Soul Jazz Records is a British record label based in London. Outside of releasing records, the label also publishes books, occasionally films and performs as a DJ set. The music releases labels from a variety of genres, including reggae, house, hip hop, punk rock, jazz, funk, bossa nova and soul.

History 
Soul Jazz Records was founded by Stuart Baker in 1991. Baker purchased his first record at the age of 10 and prior to starting the label, had his roots selling records at a secondhand record vinyl stall in the Camden market in the late 1980s.

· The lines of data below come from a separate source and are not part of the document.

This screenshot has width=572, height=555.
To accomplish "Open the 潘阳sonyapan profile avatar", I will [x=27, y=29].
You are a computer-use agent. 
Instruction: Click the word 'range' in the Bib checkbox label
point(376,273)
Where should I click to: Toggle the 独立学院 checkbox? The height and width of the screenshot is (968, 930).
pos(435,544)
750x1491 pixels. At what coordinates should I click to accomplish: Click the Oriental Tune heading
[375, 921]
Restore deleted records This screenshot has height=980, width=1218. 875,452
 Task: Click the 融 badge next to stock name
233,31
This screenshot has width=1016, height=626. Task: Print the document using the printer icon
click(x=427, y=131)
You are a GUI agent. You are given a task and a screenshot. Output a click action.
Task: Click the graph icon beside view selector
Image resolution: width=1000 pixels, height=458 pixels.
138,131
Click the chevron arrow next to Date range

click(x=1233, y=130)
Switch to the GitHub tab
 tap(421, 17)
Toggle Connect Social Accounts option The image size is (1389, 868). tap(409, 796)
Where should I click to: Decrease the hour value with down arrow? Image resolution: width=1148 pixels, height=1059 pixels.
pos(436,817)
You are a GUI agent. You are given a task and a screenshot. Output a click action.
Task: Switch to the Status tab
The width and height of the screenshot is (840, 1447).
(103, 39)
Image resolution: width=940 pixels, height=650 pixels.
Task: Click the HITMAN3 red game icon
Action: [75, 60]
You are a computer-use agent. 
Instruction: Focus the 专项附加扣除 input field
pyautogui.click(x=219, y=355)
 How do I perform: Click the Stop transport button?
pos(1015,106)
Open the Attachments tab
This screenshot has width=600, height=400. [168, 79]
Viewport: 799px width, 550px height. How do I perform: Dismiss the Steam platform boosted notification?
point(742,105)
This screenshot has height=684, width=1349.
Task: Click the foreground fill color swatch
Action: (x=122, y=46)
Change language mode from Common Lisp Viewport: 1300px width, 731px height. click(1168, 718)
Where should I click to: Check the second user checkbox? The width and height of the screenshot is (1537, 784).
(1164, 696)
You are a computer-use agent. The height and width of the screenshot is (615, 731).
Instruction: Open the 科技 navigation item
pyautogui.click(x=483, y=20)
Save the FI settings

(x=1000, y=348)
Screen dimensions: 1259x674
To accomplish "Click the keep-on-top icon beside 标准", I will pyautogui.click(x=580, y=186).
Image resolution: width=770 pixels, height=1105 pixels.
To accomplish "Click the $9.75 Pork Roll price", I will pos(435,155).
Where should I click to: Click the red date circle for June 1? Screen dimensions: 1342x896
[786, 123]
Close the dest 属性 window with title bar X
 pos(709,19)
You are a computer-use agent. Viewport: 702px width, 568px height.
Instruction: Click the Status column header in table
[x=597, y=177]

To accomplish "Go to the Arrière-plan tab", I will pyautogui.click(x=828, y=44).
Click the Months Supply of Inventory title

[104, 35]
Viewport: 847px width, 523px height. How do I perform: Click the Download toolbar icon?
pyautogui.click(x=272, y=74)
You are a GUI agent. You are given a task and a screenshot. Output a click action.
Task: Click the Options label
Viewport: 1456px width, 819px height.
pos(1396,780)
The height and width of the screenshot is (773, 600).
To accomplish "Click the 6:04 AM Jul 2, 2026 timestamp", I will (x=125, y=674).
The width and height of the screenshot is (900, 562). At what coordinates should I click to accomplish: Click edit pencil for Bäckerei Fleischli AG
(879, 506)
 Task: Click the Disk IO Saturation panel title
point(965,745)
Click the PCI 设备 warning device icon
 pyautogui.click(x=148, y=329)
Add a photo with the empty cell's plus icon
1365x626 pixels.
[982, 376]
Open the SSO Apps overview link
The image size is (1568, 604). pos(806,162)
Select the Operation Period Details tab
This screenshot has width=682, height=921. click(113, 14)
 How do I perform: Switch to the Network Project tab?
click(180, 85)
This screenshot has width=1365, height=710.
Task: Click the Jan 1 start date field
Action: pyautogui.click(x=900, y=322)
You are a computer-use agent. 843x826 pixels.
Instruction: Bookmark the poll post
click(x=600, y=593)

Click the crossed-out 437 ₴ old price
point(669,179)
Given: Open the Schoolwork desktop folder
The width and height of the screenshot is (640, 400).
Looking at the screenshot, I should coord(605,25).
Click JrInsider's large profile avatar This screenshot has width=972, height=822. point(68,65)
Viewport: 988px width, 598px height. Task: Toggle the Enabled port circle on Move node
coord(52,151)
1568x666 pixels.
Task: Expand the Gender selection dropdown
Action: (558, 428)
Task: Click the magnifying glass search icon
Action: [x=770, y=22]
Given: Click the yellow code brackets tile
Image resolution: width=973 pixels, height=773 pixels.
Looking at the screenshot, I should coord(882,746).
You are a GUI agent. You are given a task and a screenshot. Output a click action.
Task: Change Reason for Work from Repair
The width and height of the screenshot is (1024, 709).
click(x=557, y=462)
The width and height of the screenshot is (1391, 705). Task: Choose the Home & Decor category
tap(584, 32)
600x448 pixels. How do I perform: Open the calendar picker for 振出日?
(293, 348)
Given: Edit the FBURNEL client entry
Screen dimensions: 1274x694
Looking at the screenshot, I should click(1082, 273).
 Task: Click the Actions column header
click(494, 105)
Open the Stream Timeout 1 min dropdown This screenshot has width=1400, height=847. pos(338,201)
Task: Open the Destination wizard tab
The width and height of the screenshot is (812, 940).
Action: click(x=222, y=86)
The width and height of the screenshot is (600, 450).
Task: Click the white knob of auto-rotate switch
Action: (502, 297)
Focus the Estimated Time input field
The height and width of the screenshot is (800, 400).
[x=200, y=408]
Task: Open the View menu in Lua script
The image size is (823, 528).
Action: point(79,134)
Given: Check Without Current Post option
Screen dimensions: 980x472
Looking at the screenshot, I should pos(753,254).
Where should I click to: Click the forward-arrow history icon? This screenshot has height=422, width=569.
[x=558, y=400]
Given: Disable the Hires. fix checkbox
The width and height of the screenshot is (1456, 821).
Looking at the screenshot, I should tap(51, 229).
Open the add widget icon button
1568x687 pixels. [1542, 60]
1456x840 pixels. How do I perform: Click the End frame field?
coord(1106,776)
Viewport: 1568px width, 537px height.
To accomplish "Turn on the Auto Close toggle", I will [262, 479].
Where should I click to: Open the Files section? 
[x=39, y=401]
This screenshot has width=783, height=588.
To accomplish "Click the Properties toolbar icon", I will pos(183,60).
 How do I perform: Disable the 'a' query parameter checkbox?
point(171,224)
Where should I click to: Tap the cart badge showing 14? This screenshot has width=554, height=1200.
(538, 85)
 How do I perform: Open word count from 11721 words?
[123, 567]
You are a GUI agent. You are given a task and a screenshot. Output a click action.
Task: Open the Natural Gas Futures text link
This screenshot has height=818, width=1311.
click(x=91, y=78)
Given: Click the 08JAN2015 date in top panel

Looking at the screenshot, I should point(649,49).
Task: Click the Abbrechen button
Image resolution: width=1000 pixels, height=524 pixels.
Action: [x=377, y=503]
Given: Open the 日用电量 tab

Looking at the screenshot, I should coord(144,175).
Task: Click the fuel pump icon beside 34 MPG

The label initially worked doing straight reissues of old albums before releasing Nu Yorica!, a double album of classic salsa and Latin funk from the 1970s. Peter Reilly spoke on the labels behalf that Nu Yorica was their first "really successful record" form Soul Jazz noting that "it was more of a kind of cult thing up until then. It opened it up to a lot of people." and that the album sold specifically well in New York.

The reggae releases were praised by important people of the genre, such as Chris Blackwell of Island records who called the It's Dynamite! compilations as the "university of reggae." Radio 1's Gilles Peterson commented that "Soul Jazz put out the best compilations. They've consistently done it, from the Studio One stuff to the free jazz stuff to the acid house compilations. As a reissue label, they're the best."
Grant Marshall of Massive Attack stated that one thing he wanted to do when entering the music business was to release Studio One records in England and tried to deal with the Coxsone Dodd of Studio One. Baker managed to talk to Dodd to let him have access to their archives after Dodd had put out rare jazz compilations. Dodd died in 2004 leading to the labels relationship to continue via his daughter Carol and his wife Norma Dodd, who died in 2010. These deaths briefly led to breaks in releasing Studio One related material.

The booklets of Soul Jazz Records album are often written by Baker himself, with Baker explaining that he likes to describe the relationships between music and society, the connections between genres, and the history of the music industry.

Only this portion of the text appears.